SUMMARYIn RNA interference (RNAi), small interfering RNAs (siRNAs) produced from double‐stranded RNA guide ARGONAUTE (AGO) proteins to silence sequence‐complementary RNA/DNA. RNAi can propagate locally and systemically in plants, but despite recent advances in our understanding of the underlying mechanisms, basic questions remain unaddressed. For instance, RNAi is inferred to diffuse through plasmodesmata (PDs), yet how its dynamics in planta compares with that of established symplastic diffusion markers remains unknown. Also is why select siRNA species, or size classes thereof, are apparently recovered in RNAi recipient tissues, yet only under some experimental settings.
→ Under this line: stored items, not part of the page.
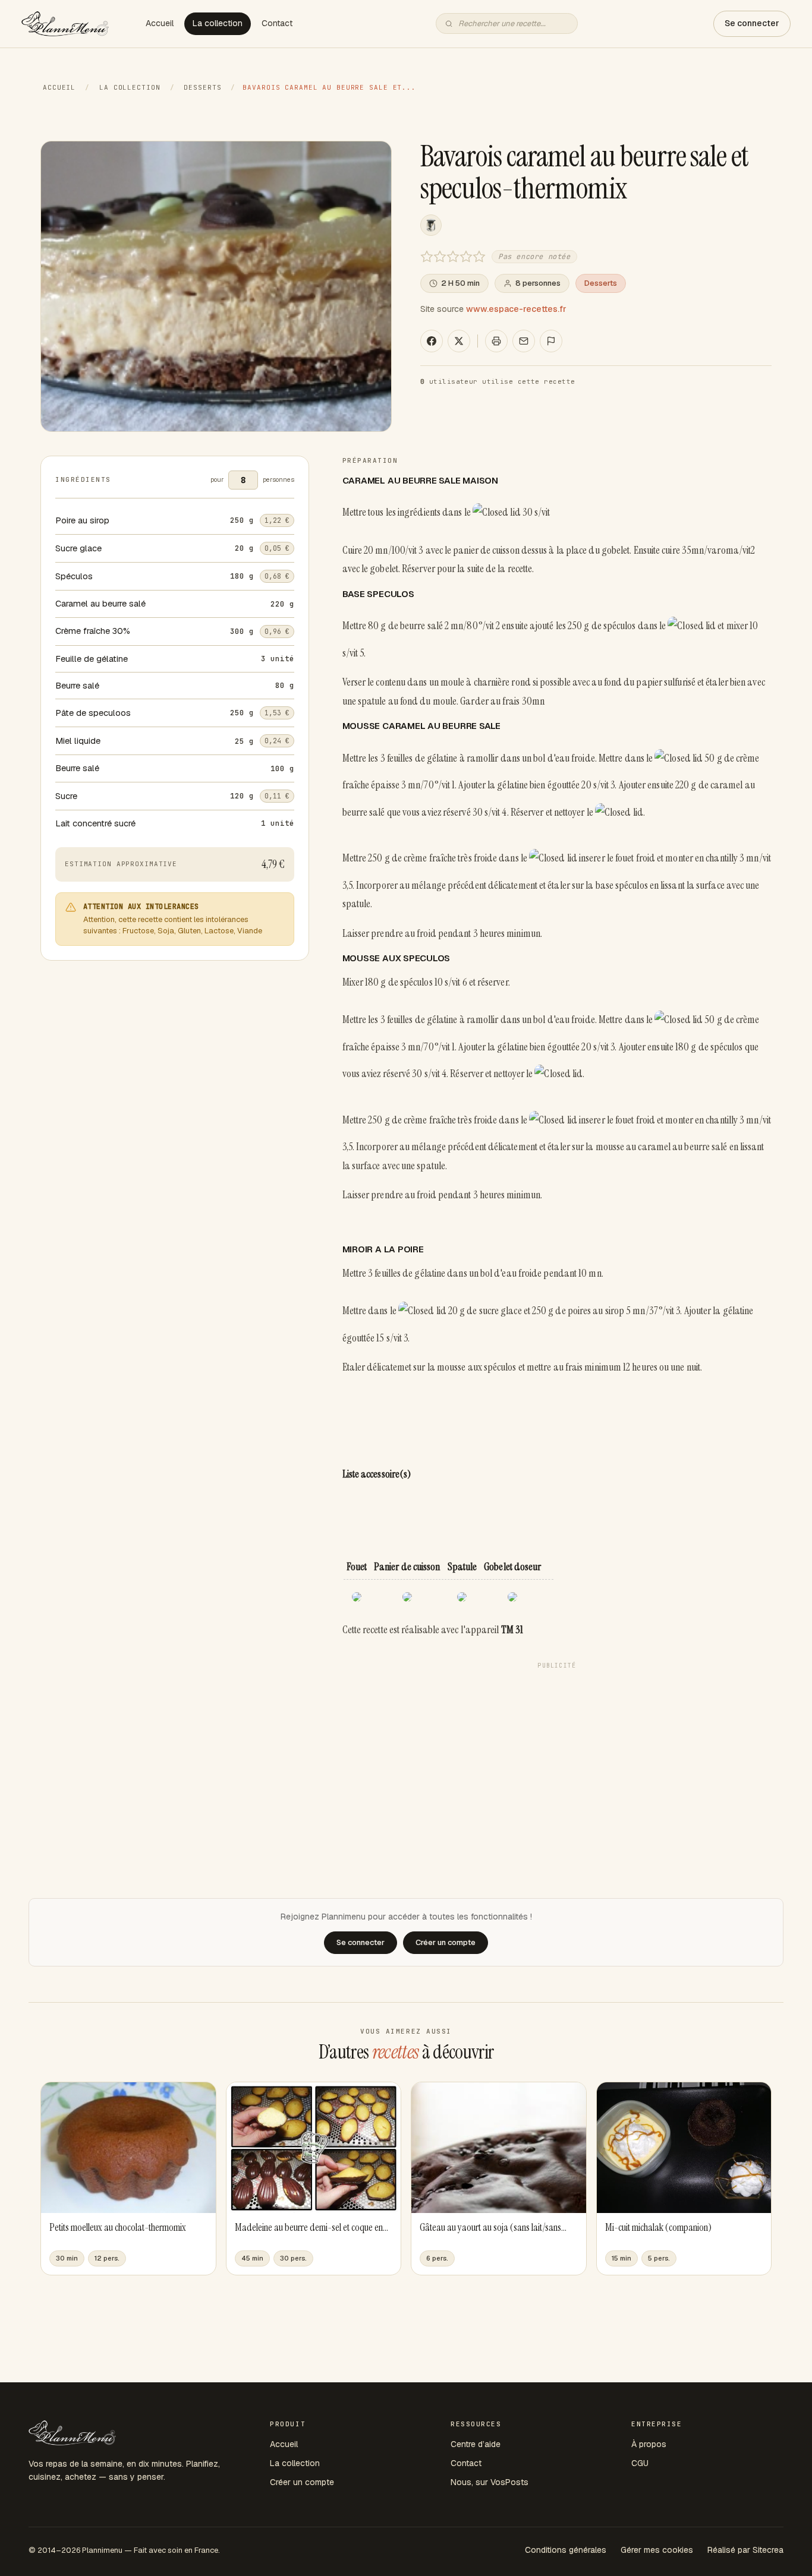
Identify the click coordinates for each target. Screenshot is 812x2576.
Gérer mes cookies (657, 2550)
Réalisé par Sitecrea (745, 2550)
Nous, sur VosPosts (489, 2482)
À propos (648, 2444)
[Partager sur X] (459, 341)
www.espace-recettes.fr (516, 309)
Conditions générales (565, 2550)
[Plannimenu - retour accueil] (72, 2432)
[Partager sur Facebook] (431, 341)
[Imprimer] (496, 341)
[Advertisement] (557, 1758)
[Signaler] (551, 341)
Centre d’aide (476, 2444)
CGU (640, 2463)
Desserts (202, 87)
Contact (277, 23)
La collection (218, 23)
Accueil (160, 23)
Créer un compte (302, 2482)
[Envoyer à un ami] (523, 341)
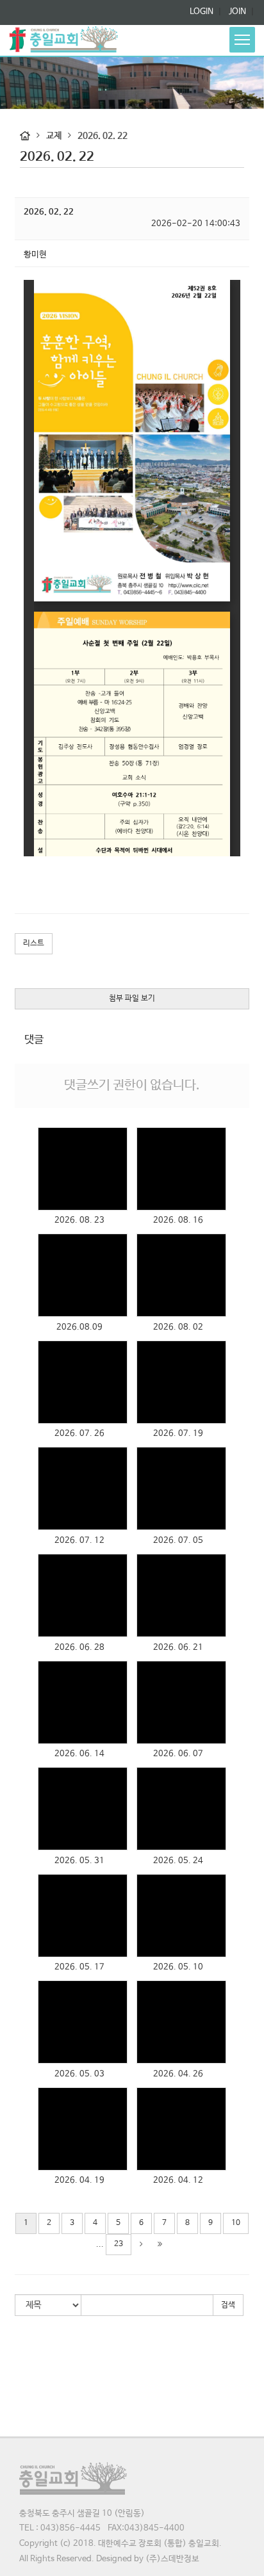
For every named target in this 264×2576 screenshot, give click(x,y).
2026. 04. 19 (79, 2180)
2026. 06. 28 (79, 1647)
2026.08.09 (79, 1327)
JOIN (236, 12)
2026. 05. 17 (79, 1967)
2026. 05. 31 (79, 1861)
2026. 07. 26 (79, 1434)
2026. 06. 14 (79, 1754)
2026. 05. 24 (178, 1861)
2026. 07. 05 (178, 1540)
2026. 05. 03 (79, 2074)
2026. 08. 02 (178, 1327)
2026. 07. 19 (178, 1434)
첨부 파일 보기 (132, 998)
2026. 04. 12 (178, 2180)
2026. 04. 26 (178, 2074)
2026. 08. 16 (178, 1220)
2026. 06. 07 (178, 1754)
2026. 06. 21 (178, 1647)
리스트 (33, 943)
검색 (228, 2305)
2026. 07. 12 (79, 1540)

Shootward movement of endogenous RNAi in micro‐grafted Arabidopsis is also yet to be achieved, while potential endogenous functions of mobile RNAi remain scarcely documented. Here, we show (i) that temporal, localized PD occlusion in source leaves' companion cells (CCs) suffices to abrogate all systemic manifestations of CC‐activated mobile transgene silencing, including in sink leaves; (ii) that the presence or absence of specific AGOs in incipient/traversed/recipient tissues likely explains the apparent siRNA length selectivity observed upon vascular movement; (iii) that stress enhancement allows endo‐siRNAs of a single inverted repeat (IR) locus to translocate against the shoot‐to‐root phloem flow; and (iv) that mobile endo‐siRNAs generated from this locus have the potential to regulate hundreds of transcripts. Our results close important knowledge gaps, rationalize previously noted inconsistencies between mobile RNAi settings, and provide a framework for mobile endo‐siRNA research.